• WHAT THIS TASK INVOLVES
Copy exactly the line containing "You are a computer-use" and all the lines that follow it to the end of the records, minus the pictures.
──────── DATA FOR THIS EXERCISE ────────
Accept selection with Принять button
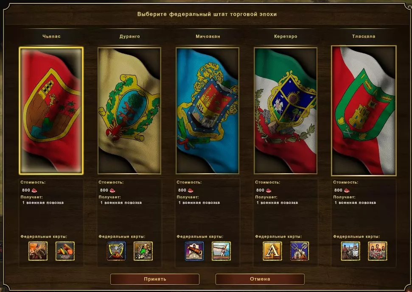Screen dimensions: 412x292 point(155,279)
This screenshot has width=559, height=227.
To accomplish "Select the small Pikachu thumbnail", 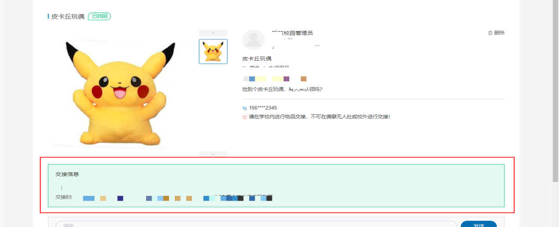I will point(213,51).
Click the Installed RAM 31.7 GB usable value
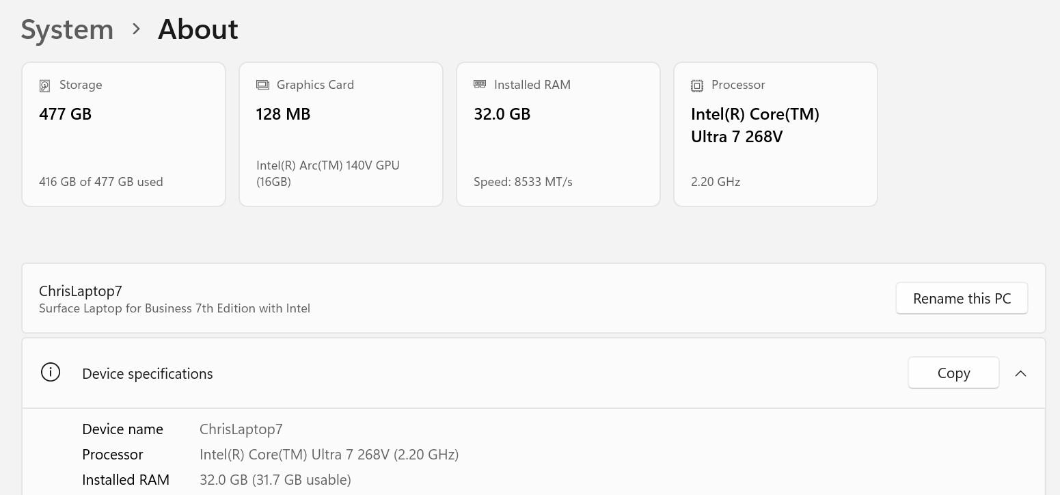This screenshot has width=1060, height=495. [275, 480]
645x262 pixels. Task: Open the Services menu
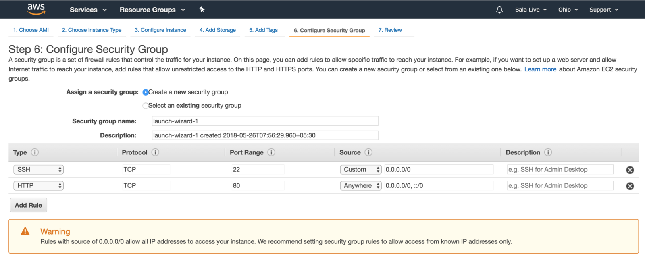(88, 10)
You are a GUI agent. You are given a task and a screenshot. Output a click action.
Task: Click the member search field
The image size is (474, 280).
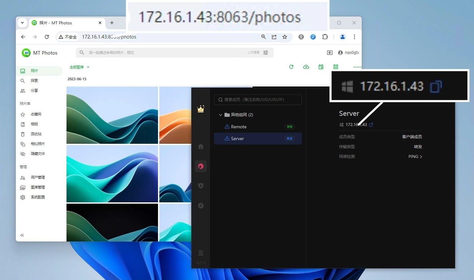pyautogui.click(x=258, y=100)
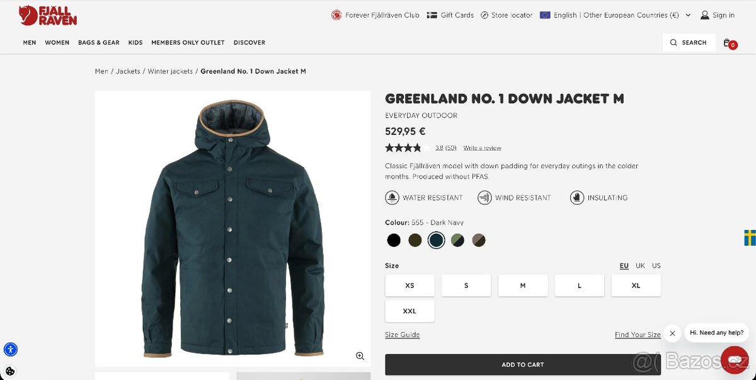This screenshot has height=380, width=756.
Task: Open the Winter jackets breadcrumb
Action: [171, 71]
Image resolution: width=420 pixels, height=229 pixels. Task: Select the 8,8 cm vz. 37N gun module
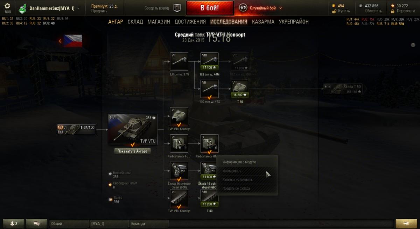click(x=179, y=61)
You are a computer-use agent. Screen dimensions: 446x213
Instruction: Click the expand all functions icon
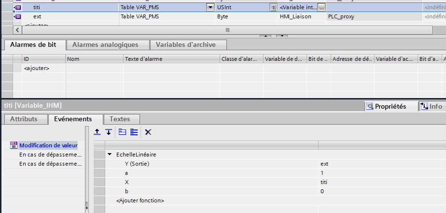134,132
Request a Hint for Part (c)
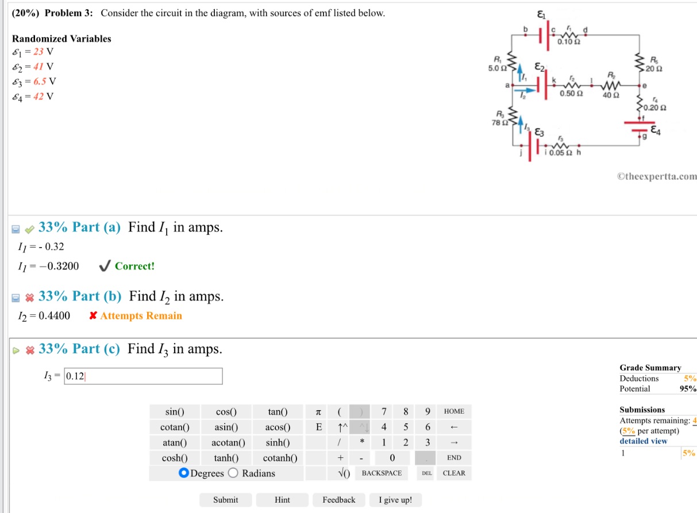The height and width of the screenshot is (513, 697). [x=282, y=500]
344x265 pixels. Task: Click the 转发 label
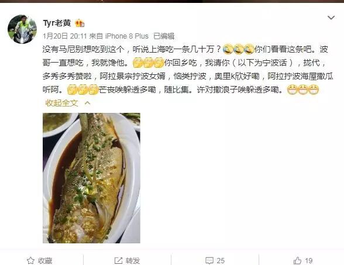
────────
• EXERCISE OUTPUT
You are a computer-use agent. Screen dimensions: 446x213
Instruction: Click the expand all functions icon
134,132
Request a Hint for Part (c)
The height and width of the screenshot is (513, 697). [x=282, y=500]
344x265 pixels. Task: Click the 转发 label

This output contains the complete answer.